• DATA ENTRIES:
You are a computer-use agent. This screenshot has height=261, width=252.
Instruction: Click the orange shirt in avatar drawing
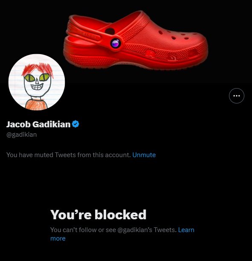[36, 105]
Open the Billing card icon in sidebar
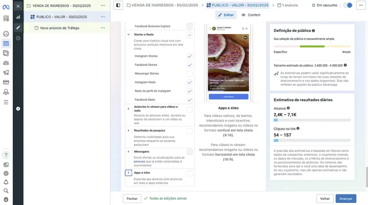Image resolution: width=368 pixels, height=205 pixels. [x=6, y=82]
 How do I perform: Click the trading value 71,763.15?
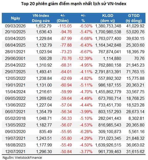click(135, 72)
==
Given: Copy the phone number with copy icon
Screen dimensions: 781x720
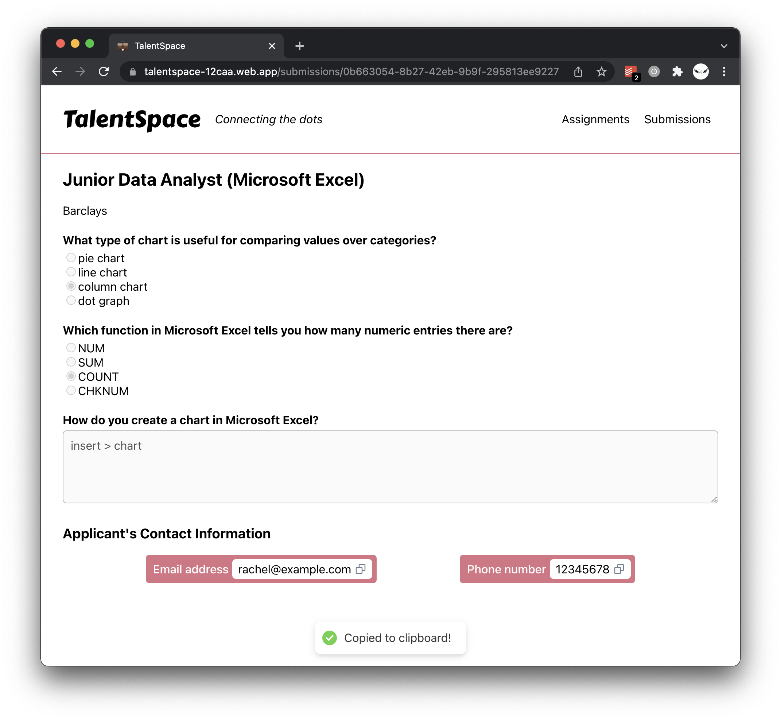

• YOUR TASK: Reproduce everything in the lines above from the one containing "Open the Billing card icon in sidebar" down to the one containing "click(135, 72)", including both. Leave out the pictures.

• FINAL RESULT:
Open the Billing card icon in sidebar
Image resolution: width=368 pixels, height=205 pixels. [x=6, y=82]
 How do I perform: Click the trading value 71,763.15?
click(135, 72)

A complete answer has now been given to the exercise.